La riflessione
Negozi chiusi nei festivi l’impossibile salto nel tempo
Con le «liberalizzazioni» il dio mercato ha portato pure l’apertura libera, cioè sempre, di negozi e centri commerciali.
C’erano una volta le domeniche fatte di vestito buono, messa con la famiglia, struscio in piazza e pranzo dalla mamma. Nelle stradine il profumo sublime del ragù raccontava il menù unico. Erano le domeniche in cui si stava con l’orecchio incollato alle radioline per sapere dei risultati delle partite di calcio. Erano le domeniche dei negozi chiusi. Però non tutti: erano aperti bar e pasticcerie, edicole e tabaccai, fioristi e - chissà perché - sale da barba, oltre le pescherie.
Poi il mondo è cambiato. In fretta, troppo in fretta. L’abito buono non c’è più, ma ci sono i jeans stracciati che costano il doppio, le partite si seguono per tutta la settimana facendo lo slalom fra Sky e Dazn e per il ragù bisogna chiamare uno chef stellato.
E con le «liberalizzazioni» il dio mercato ha portato pure l’apertura libera, cioè sempre, di negozi e centri commerciali. Ma nell’ultima campagna elettorale è stato posto il problema di tornare alle chiusure di domenica e nei festivi. L’altro giorno, in Commissione alla Camera, sono state raccolte cinque diverse proposte di legge. Perché abbassare di nuovo le saracinesche nei festivi? La motivazione appare un po’ discriminatoria: per ridare serenità alle famiglie dei dipendenti degli esercizi commerciali. Argomento nobile, ma i figli di carabinieri, poliziotti, finanzieri, giornalisti, vigili urbani, medici, infermieri, vigili del fuoco, camerieri, baristi, cuochi, autisti, pasticcieri, ferrovieri, aeroportuali non hanno gli stessi diritti?
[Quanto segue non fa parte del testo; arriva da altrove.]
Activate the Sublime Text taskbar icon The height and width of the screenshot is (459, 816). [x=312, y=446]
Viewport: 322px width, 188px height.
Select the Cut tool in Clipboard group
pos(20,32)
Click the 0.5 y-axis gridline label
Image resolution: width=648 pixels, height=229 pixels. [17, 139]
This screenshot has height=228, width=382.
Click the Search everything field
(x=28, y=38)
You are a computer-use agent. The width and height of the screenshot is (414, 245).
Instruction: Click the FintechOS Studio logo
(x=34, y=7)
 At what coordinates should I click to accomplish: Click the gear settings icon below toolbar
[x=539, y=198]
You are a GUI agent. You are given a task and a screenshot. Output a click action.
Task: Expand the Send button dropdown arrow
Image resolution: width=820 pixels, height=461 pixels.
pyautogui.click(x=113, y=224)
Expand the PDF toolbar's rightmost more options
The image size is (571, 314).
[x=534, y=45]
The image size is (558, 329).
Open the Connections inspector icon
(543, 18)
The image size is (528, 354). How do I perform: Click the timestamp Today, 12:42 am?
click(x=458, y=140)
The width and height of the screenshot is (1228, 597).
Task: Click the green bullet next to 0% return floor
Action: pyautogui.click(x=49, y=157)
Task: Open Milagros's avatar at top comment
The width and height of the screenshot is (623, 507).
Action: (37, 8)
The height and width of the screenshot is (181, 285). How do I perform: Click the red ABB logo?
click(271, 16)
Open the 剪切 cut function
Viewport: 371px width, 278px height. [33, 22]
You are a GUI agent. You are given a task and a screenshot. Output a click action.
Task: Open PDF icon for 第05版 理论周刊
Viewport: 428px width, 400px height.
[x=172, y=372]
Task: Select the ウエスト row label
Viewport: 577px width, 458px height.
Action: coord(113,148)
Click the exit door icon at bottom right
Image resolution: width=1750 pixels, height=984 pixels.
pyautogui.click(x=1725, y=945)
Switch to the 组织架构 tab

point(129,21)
Allora non si capisce questa battaglia che sa un po’ di retroguardia, nel momento in cui la vita di ciascuno è ormai h24. In molte città del Nord si sperimenta quel che all’estero non fa più notizia: negozi aperti fino a mezzanotte e supermercati per tutta la notte. Perché? Per vendere di più, si dirà. Certo, ma anche per andare incontro alle mutate esigenze degli acquirenti. È un caso che proprio di domenica i negozi siano superaffollati? I centri commerciali nei festivi diventano la nuova «casa» degli italiani. Le famiglie arrivano al mattino, fanno colazione al bar, poi lo shopping in galleria, il pranzo a uno dei tanti ristoranti, il pomeriggio all’annessa sala cinema con i pargoli che si divertono al parco giochi. E per chi lo volesse ci sono anche il dentista, l’estetista, il parrucchiere e la sala fitness. Sarà un modello capitalistico, consumistico, neoborghese o come si vuole definirlo, ma è il modello dominante.
Nel maggio del 2005 si tenne a Bari un Congresso eucaristico dal tema inequivocabile: «Senza la domenica non possiamo vivere». Una riflessione a tutto tondo sul valore spirituale e sociale della domenica come giorno del Signore. Fino ad allora la Chiesa aveva fieramente avversato l’apertura festiva di negozi e centri commerciali sostenendo che svuotavano di senso il riposo settimanale, toglievano tempo allo stare insieme delle famiglie, rendevano l’uomo sempre più strumento del consumismo. Tutte critiche che ora, con sfumature diverse, vengono fatte proprie da leghisti, grillini e soci. La Chiesa ha invece ammorbidito i toni rendendosi conto che non sono le vetrine luccicanti a fiaccare la fede dei fedeli.
Bisogna fare i conti anche con un altro fenomeno: il commercio online, già in forte espansione. Le ipotizzate chiusure domenicali non faranno altro che spingere nuove masse di «clienti» verso gli acquisti via web, con l’inevitabile crisi degli esercizi tradizionali, soprattutto della grande distribuzione. La perdita di posti di lavoro sarà inevitabile e irreversibile. E potrebbe far cadere l’ultimo argine al dilagare del commercio digitale: il fermo dei trasportatori nei fine settimana. Se i corrieri romperanno questo tabù, il destino di negozi, supermercati e centri commerciali sarà segnato.
In realtà si potrebbero cercare soluzioni diverse senza scombinare la vita di milioni di famiglie: perché non far sì che per tutte le categorie il lavoro nei giorni festivi sia retribuito in maniera «compensativa», cioè vi sia una retribuzione maggiorata tale da costituire una forma di giusto indennizzo per tutti i disagi che comporta? In alcuni contratti questo è già da tempo previsto. Ma fare un’operazione del genere è più impegnativo che predicare un impossibile salto nel passato.